The Great Neck Library board approved holiday closings and Sunday hours for September 2019 to August 2020 on Monday, which has raised some concern among parents about access to library facilities.
The move also comes a day after the library moved into summer hours, meaning the Main Library and Great Neck’s three branches – Lakeville, Station, and Parkville – are all closed on Sundays until September.
From Sept. 8, 2019, to June 14, 2020, the Station and Lakeville branches will be closed on Sunday, while Main and Parkville are open from 1 to 5 p.m. – a half day.
Marjan Taied, a Great Neck parent with three children who graduated from the public schools, said she believes there is a need for the library to be open on Sundays. The library’s Sunday hours are “very limited,” she said, and don’t give children and graduates easy access.
“It’s a disappointment they have to resort to coffee shops and it’s disappointing not to have the Sunday hours back on,” Taied said.

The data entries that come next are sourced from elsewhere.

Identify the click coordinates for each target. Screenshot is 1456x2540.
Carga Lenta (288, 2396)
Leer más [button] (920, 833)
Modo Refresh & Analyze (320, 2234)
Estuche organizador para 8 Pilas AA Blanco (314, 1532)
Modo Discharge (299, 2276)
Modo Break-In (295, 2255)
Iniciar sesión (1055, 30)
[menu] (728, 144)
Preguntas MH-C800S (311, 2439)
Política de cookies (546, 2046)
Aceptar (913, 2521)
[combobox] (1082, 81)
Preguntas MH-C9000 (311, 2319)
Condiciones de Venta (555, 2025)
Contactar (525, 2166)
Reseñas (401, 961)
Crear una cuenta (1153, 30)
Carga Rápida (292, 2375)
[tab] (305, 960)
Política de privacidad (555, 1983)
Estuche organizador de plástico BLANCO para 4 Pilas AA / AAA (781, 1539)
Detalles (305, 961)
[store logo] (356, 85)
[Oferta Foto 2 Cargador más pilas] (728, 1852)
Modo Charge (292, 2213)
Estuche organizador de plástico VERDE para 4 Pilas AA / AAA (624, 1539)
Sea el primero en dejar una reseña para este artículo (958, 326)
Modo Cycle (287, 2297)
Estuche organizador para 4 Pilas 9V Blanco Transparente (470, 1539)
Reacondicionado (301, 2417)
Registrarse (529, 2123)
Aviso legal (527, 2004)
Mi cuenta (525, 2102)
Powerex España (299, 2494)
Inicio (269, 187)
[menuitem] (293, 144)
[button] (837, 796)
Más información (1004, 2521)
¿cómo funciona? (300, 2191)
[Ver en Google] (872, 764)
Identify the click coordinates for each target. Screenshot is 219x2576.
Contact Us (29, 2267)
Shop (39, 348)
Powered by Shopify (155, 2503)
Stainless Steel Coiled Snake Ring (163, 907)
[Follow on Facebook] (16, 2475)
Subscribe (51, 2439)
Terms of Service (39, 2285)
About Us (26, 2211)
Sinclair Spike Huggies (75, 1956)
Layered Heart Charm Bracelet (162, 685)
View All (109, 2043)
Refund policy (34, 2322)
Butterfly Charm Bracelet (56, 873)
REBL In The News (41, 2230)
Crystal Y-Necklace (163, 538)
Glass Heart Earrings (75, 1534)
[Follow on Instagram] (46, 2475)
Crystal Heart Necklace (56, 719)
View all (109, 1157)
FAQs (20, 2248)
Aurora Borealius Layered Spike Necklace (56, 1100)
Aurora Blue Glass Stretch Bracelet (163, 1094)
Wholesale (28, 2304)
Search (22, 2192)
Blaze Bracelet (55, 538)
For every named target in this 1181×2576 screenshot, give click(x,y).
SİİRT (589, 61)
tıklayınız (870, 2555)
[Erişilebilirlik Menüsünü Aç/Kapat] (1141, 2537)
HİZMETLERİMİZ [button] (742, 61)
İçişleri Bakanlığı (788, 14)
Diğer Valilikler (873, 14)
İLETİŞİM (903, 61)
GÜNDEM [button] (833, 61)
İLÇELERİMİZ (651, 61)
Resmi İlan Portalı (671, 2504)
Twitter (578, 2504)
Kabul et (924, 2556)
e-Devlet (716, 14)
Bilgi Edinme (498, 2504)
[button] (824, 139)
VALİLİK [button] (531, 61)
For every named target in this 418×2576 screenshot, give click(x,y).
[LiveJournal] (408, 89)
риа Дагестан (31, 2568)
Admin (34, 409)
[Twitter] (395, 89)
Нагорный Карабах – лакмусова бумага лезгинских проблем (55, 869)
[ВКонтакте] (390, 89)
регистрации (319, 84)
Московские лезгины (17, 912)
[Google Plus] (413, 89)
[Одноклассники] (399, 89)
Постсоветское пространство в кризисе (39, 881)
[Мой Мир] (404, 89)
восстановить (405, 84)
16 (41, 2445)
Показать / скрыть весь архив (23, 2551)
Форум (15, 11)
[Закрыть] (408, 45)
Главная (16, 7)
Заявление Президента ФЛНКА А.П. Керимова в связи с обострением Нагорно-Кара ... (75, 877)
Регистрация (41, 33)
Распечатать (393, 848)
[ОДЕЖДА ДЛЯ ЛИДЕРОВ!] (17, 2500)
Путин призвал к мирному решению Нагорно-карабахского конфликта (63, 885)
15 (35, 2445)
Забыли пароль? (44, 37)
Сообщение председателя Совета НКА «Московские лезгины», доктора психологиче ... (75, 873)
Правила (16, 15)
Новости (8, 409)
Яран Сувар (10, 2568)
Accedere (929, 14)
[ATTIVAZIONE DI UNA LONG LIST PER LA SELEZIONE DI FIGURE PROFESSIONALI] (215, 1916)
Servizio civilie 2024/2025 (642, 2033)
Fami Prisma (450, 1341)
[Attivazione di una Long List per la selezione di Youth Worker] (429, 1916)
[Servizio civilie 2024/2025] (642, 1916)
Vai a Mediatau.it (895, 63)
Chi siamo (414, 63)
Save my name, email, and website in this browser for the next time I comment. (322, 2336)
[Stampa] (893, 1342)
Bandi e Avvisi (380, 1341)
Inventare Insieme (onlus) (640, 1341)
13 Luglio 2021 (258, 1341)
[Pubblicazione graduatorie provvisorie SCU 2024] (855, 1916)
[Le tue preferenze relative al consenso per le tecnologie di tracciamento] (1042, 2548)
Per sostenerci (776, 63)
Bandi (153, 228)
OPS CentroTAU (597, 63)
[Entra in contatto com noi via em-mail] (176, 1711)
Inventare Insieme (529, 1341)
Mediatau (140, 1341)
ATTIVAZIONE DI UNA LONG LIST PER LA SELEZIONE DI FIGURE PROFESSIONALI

“Something has to be done about this,” Taied later added. “A lot of parents are concerned.”
Trustee Mimi Hu, citing a Facebook post by Taied that had 41 likes and 22 comments as of Tuesday afternoon, said that it has been a “very heated discussion.”
Acting Director Tracy Van Dyne said she had Steve Kashkin, the business director, run cost estimates for operation of the libraries that are open on Sundays. Personnel costs alone were around $3,200 a day minimum, she said.
“There’s a lot of things that come into play for opening on a Sunday,” Van Dyne said.
Trustee Josie Pizer said there are other factors like air conditioning, lighting, contract restraints and supervision requirements for insurance purposes.
“It’s not just the money,” Pizer said.
Trustee Chelsea Sassouni said that while the board faces some constraints, members should try brainstorming some ideas for limited service hours so people who need access to the library can get it.
“I know we are constrained by costs, union contracts, etcetera, but I would hope we can try and think of more creative solutions,” Sassouni said.
Trustee Scott Sontag said that the library should review having more programs on the weekend, as many are during the week when parents can’t take their children there. He also said reviewing the library’s volunteer policy is “something to explore.”
Rebecca Miller, president of the Great Neck Library board, said the members would take all of these into consideration for further discussion at the policy and Main Library committee meetings.
In unrelated business, trustees also approved a series of request for proposals – or RFPs – related to planned projects for the Lakeville, Station and Parkville branch libraries.
Trustee Barry Smith, the chair of the library’s branch committee, said the board is working with the architect and cost estimator to determine the estimated cost of the project and is “sensitive to the date of the reopening” of the lease in 2024.
“When we get the cost estimate, the branch committee will look at the project again and make adjustments, trimming the fat so to speak, and then we will come back to the board with recommendations,” Smith said.
The goal of the RFP for a moving and storage company for the painting of the Lakeville branch is to get all the services “in line” to come up with a clearer plan on how long the site should be closed, he said.
Trustees approved an RFP for furniture and finish procurement, installation and related services for the Parkville branch renovation.
Smith said members are pushing for an assembly permit and that once the architect for the Great Neck school district, which owns the property, approves the project plans, they can move onto getting a cost estimate for the project.